* [PASSAGE SHOWN]
┌──

C106
review
Manchester:
Grace Weir at Cornerhouse
Ever since
the Renaissance, one of the functions of art has been
to raise questions about the relationship of time and
space as mediated through the viewer's perceptions. These
short films and related works by Grace Weir situate themselves
in relation to this history, while renewing its basis
through an investigation of the links between visual representation
and relativist physics. By its very nature this is ambiguous
territory, referred to by the artist as a state of 'in-betweenness',
and it makes demands upon the viewer through the continual
necessity to negotiate a path between art and science.
In addition to Forgetting (the vanishing point),
projected onto an outdoor screen in central Manchester's
Exchange Square, this exhibition mostly consisted of paired
works occupying each of Cornerhouse's three galleries.
In each case a major piece, the large-scale projection
of a short film, was accompanied by a second work on video
monitor as a kind of 'footnote'. These collaborative works
made with the astrophysicist Ian Elliott helped to introduce
a different register of engagement with an already slippery
subject matter.
Déjà
vu questions the relationship of two parallel events,
a woman driving a car along a jetty beside which a man
throws a stone into the sea. Both occurrences trace movements
through time and space, the perceptions of which, according
to quantum physics, are affected by the role of the observer.
As viewers we experience both events from the position
of each protagonist, while devices of repetition and slow
motion suggest the subversion of linear time. The four-minute
duration of the piece was suggested by the disjuncture
between the length of the solar day and the sidereal day
(measured by the stars). Yet the frustration of narrative
expectation is also a familiar strategy of avant-garde
cinema; in this sense it's probably easier for an art-literate
audience to know how to respond to a piece like déjà
vu rather than its 'footnote', paper exercises,
an unedited conversation between Weir and Elliott explaining
the basis of the Theory of Relativity.

└──

* [RECORDED INFORMATION]
┌──

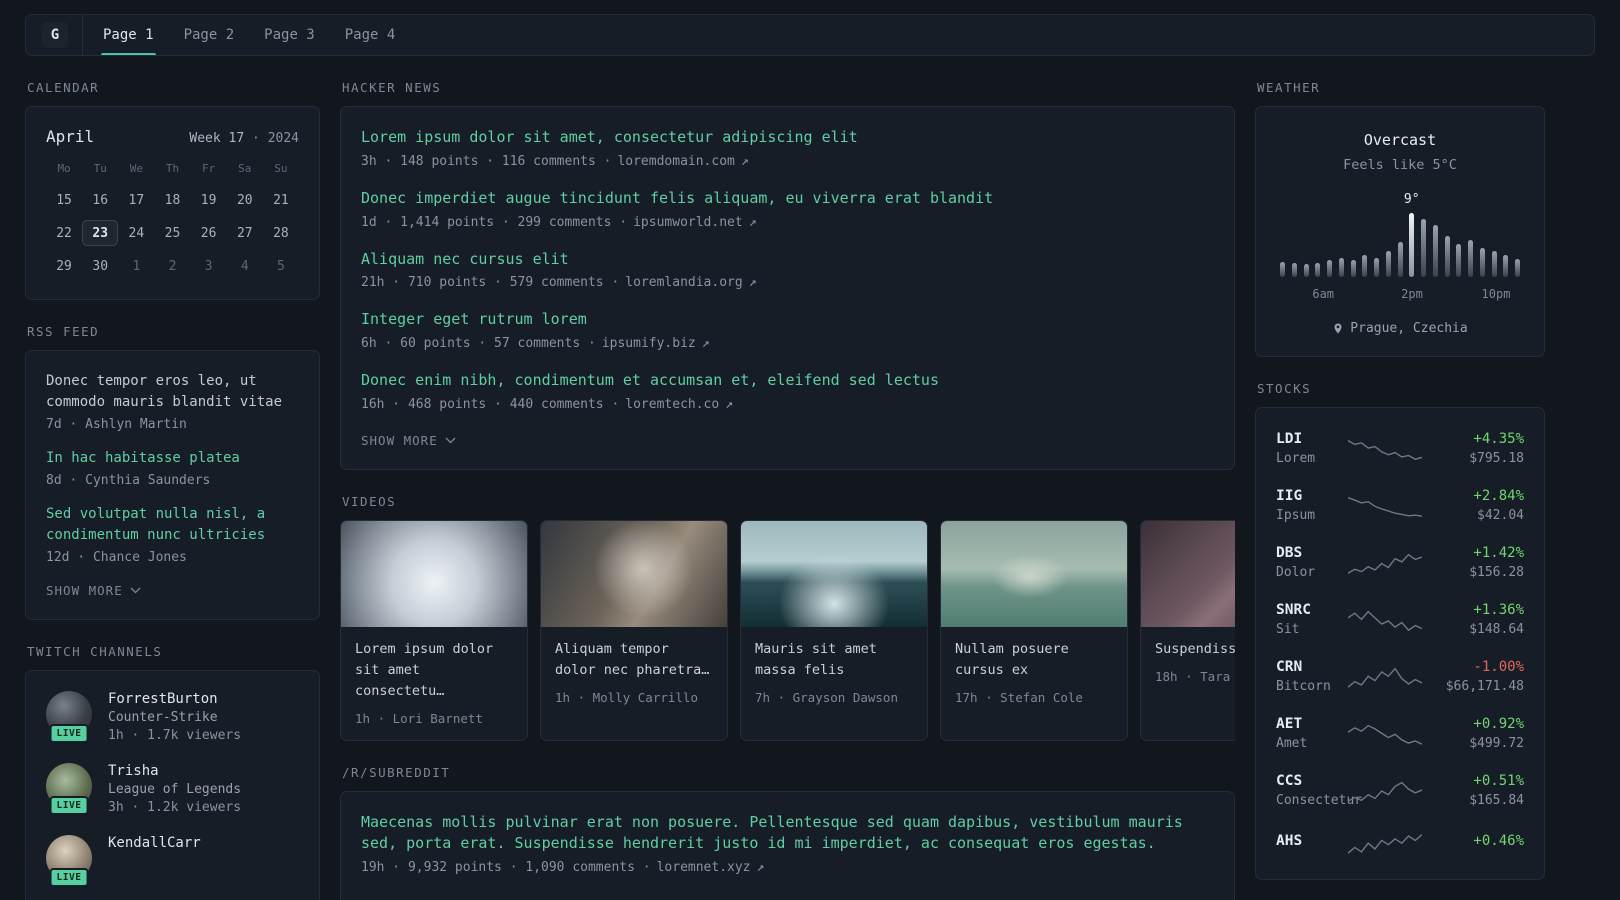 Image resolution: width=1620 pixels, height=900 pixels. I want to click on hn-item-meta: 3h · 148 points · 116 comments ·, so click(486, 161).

└──

* [TASK REQUIREMENTS]
1. In the review, rewrite the paragraph that begins "In addition to Forgetting (the vanishing point)" as a short bulleted list that keeps its main facts.
2. According to the review, what suggested the four-minute duration of déjà vu?

* [TASK-BY-TASK RESULTS]
1.
- Forgetting (the vanishing point) was projected onto an outdoor screen in Exchange Square, central Manchester.
- Most of the exhibition consisted of paired works, one pair in each of Cornerhouse's three galleries.
- Each pair combined a major piece, a large-scale projection of a short film, with a second work on video monitor that served as a kind of "footnote."
- The collaborative works made with astrophysicist Ian Elliott introduced a different register of engagement with an already slippery subject.

2. The disjuncture between the length of the solar day and the sidereal day suggested it.